* _CHALLENGE_: Edit the records starting at the line containing "The image size is (1279, 667)." and ending at the last of the records, swapping "menu" for "dropdown list" and keeping everything else unchanged. Leave the pictures out.

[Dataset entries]
------------

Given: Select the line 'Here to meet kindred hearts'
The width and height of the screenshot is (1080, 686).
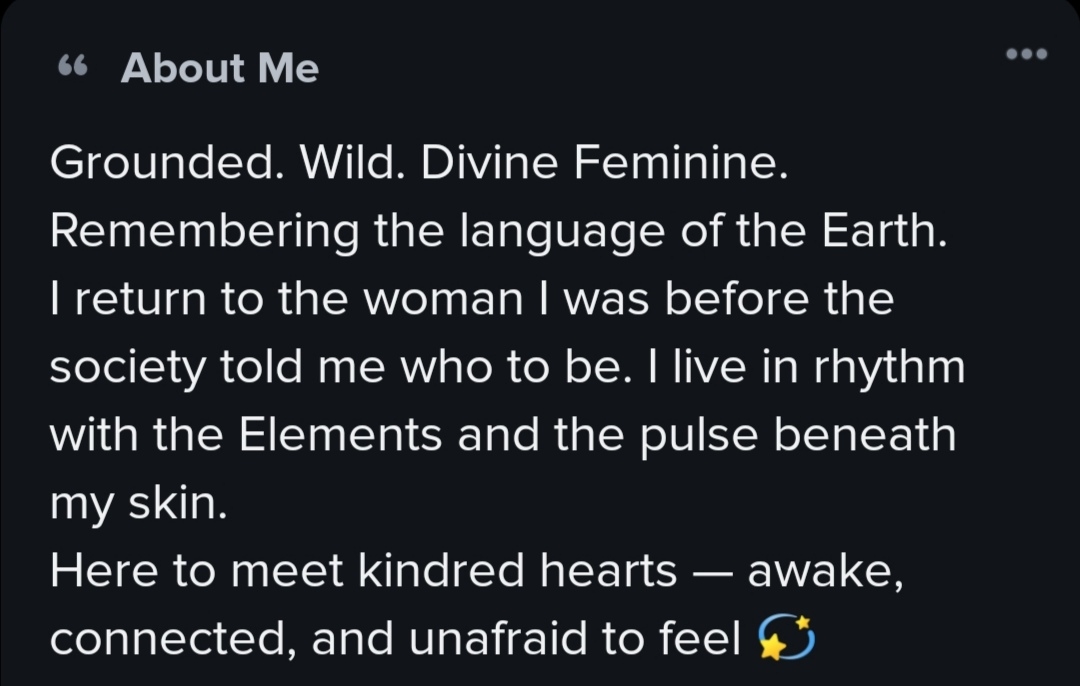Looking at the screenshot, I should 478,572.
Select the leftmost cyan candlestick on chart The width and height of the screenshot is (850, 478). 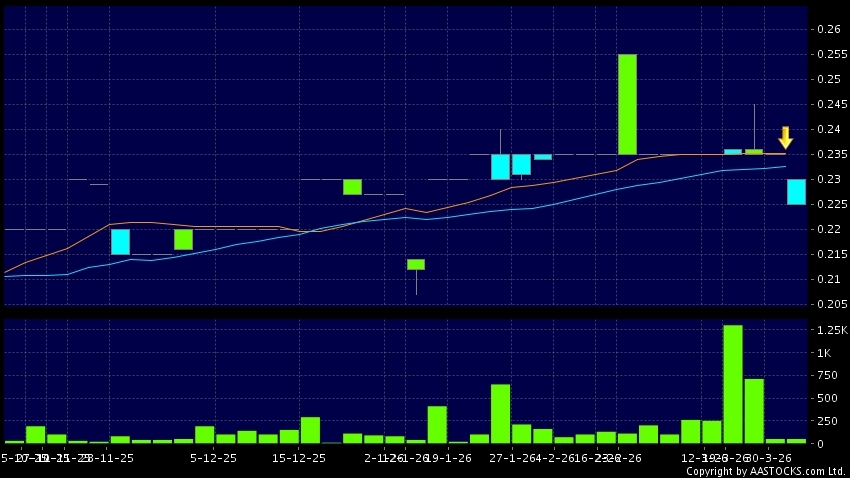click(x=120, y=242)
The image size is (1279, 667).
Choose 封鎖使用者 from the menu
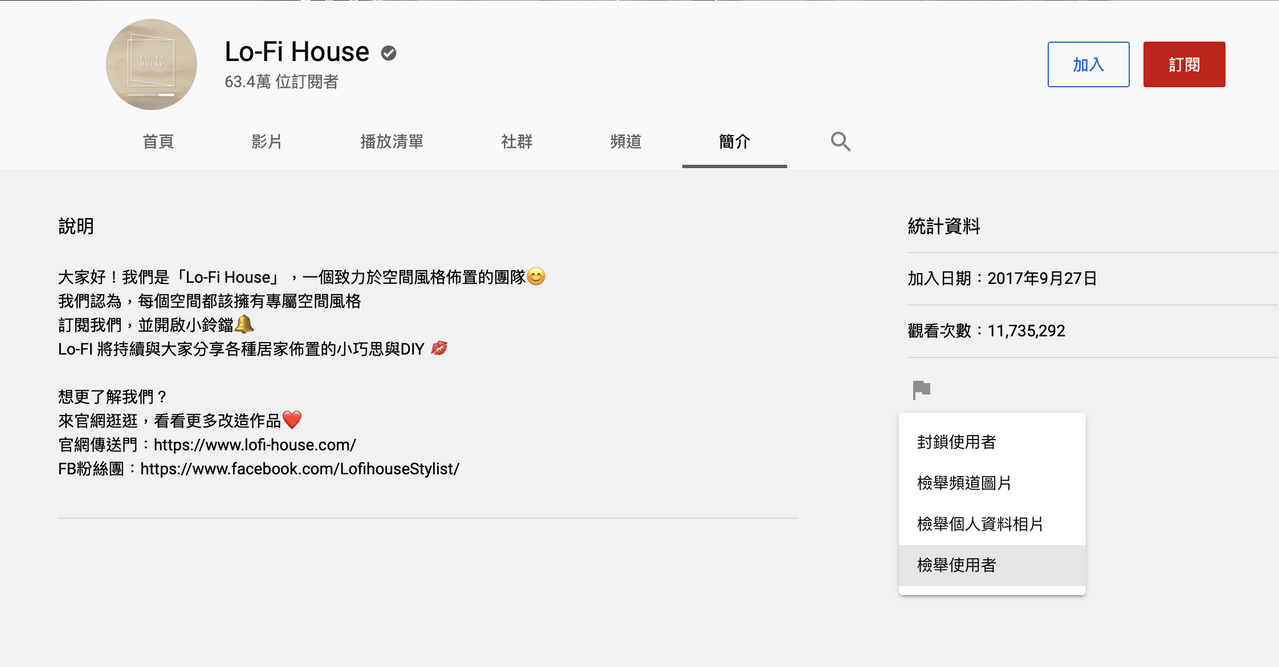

------------

* _ANSWER TO THIS EXERCISE_:
The image size is (1279, 667).
Choose 封鎖使用者 from the dropdown list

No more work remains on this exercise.